Duta Besar (Dubes) Arab Saudi untuk Indonesia Osama bin Mohammed Abdullah al-Shuaibi.

Jakarta-BP: Duta Besar (Dubes) Arab Saudi untuk Indonesia Osama bin Mohammed Abdullah al-Shuaibi angkat bicara terkait kasus hukuman mati Tuti Tursilawati yang merupakan TKW asal Majalengka.

Tuti merupakan TKW yang dieksekusi mati oleh pemerintah Arab Saudi tanpa adanya notifikasi terlebih dahulu. Menurutnya, tudingan Arab Saudi tak memberikan notifikasi tidak benar.

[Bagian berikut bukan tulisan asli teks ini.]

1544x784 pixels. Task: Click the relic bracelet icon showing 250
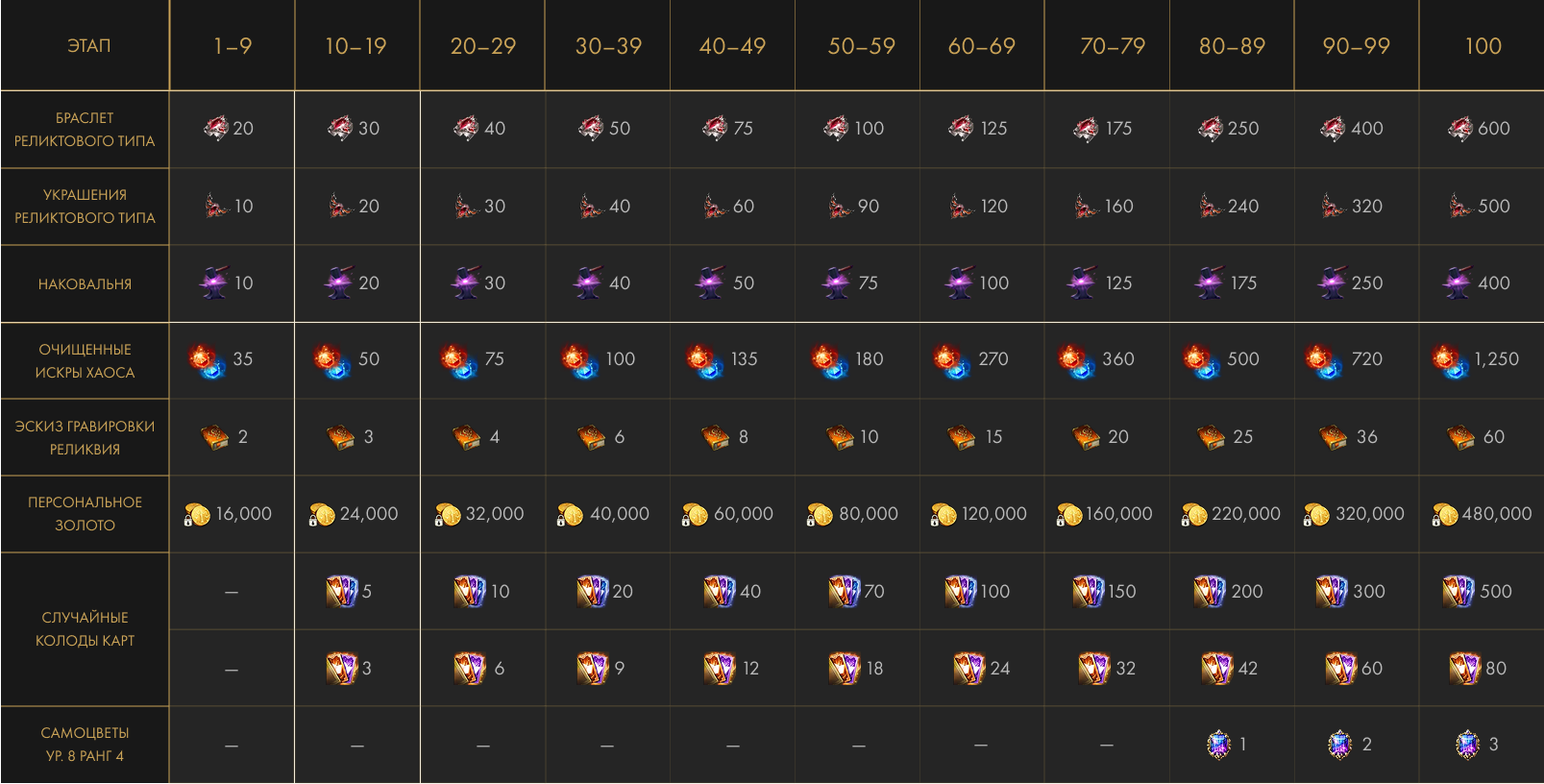(x=1210, y=128)

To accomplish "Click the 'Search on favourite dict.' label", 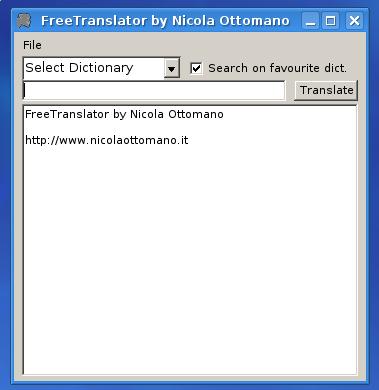I will (x=277, y=68).
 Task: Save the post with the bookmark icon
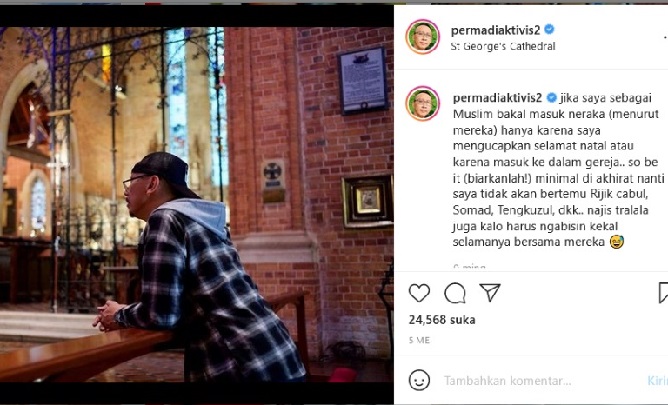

"Berkaitan notifikasi tidaklah benar, bahwa notifikasi pernah disampaikan di beberapa kasus. Namun kami masih menunggu dari pemerintahan Arab Saudi terkait kasus yang terakhir (kasus Tuti)," ujar Osama dalam jumpa pers di Kantor PP Muhammadiyah, Menteng, Jakarta Pusat, Selasa (13/11/2018).

Osama menegaskan dirinya akan melakukan konfirmasi kepada pemerintah Arab Saudi maupun Indonesia terkait apakah sebelumnya notifikasi itu sudah diberikan atau belum.

"Saya masih tunggu informasi dari pemerintahan saya apakah pemerintah sudah terima notifikasi tersebut. Kemudian masalah tersebut pernah disinggung dan dibahas bapak Menlu Saudi waktu kunjung ke Indonesia dan kita susul ke pemerintahan Indonesia apakah ada notifikasi, sampai saat ini kita masih menanti dari pihak Saudi," ungkapnya.

Diketahui Tuti Tursilawati merupakan TKW asal Majalengka, yang dieksekusi mati oleh pemerintah Arab Saudi pada 29 Oktober 2018 di Thaif, Arab Saudi sebagai hukuman dalam kasus pembunuhan majikannya pada tahun 2011.

Menurut pemerintah Indonesia eksekusi itu dilakukan tanpa ada notifikasi kepada perwakilan Pemerintah Indonesia sebelumnya. Arab Saudi memang tidak menganut kewajiban memberikan notifikasi kepada keluarga atau pemerintah terpidana hukuman mati.